Sometimes I lose track, and this is one of those times.   I don’t remember if we talked about colour spaces here or it was all on other sites.  Anyway, opening your second photo in Flickr, and scrolling down the EXIF data, eventually we see:

Color Mode – RGB
ICCProfile Name – Adobe RGB (1998)

If I view one of the files I posted on Flickr, and scroll through the EXIF data I see:

Color Mode – RGB
ICCProfile Name – sRGB IEC61966-2.1

So, what’s the difference?  Adobe RGB(1998) is a bigger colour space than sRGB IEC61966-2.1.  You might think a bigger colour space would be better, but sometimes it’s not.  The thing is, JPEG colour is made up of 3 bytes, so you have 0-255, or 256 values for a red channel, a green channel and a blue channel (RGB).  Now, the numbers are just numbers, until you tell your program how to interpret them, and the ICC Profile is what tells your program what the numbers mean.

The other thing you need to know is that while some software can locate the profile name in the JPEG file, and has that profile table available to use, other programs don’t.  And most of the programs that don’t will use sRGB, regardless of the name stored in the JPEG file.

So, what happens is that one program displays this really great looking image because it knows what the Adobe RGB numbers are supposed to look like, and another program applies the sRGB table, and displays the file incorrectly.  The effect is that the incorrectly displayed file looks less vibrant.  This is probably what your phone is doing to you.

There are several good web pages that discuss colour gamuts and profiles in detail.  Thinking about that, I’m pretty sure a recent thread had links to a couple of them.  Anyhow, the above is the 5 cent, layman’s version of what is going on, and if you really want to get into the details, we can provide the links again.

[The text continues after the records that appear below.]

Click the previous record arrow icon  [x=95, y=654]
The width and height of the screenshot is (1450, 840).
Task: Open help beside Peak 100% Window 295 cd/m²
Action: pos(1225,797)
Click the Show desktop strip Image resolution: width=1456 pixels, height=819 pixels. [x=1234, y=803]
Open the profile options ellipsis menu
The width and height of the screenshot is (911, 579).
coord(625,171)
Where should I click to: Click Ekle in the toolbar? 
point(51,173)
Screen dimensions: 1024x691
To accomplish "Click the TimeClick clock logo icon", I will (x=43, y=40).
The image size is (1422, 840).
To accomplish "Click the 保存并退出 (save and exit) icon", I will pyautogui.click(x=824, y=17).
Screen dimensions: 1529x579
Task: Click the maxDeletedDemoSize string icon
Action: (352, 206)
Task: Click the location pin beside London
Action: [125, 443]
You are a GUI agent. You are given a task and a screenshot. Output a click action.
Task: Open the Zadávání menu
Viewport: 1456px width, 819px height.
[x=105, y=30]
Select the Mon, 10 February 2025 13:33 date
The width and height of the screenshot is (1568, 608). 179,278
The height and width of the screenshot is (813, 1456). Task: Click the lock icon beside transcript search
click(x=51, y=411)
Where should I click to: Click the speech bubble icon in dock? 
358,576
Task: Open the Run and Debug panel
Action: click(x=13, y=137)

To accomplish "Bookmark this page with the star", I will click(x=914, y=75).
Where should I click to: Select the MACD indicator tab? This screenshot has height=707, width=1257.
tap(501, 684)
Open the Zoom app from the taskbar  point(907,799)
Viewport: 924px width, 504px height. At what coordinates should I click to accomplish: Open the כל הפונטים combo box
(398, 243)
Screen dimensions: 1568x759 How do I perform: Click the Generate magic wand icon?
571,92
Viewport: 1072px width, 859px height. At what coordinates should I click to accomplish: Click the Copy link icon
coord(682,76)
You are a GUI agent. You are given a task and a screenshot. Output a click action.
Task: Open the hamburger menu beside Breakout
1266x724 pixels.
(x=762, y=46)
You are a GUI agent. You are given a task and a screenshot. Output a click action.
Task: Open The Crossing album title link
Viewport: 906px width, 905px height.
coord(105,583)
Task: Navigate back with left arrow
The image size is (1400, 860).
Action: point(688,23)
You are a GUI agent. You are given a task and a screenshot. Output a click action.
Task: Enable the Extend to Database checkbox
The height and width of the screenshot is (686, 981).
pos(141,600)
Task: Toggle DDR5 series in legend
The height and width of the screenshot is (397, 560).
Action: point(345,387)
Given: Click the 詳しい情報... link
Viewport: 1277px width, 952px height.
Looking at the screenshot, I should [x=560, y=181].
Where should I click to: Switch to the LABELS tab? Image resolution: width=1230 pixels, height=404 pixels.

Most of the time, I shoot to raw files.  The raw converters are set up to pass the files into Photoshop using the ProPhoto  RGB profile (a much larger colour space than either sRGB or Adobe RGB), which is used for editing and printing locally.  I got tired of doing the same few steps over and over when preparing files for Flickr, my own web pages, and/or off-site printing, so I recorded actions that do the last few steps.  The actions flatten layers, apply unsharp mask, convert the profile to sRGB, convert the file to 8 bits, save the file in the right folder, and close the image in Photoshop.   One click instead of eight, but if you are doing 500 files at a time, it adds up.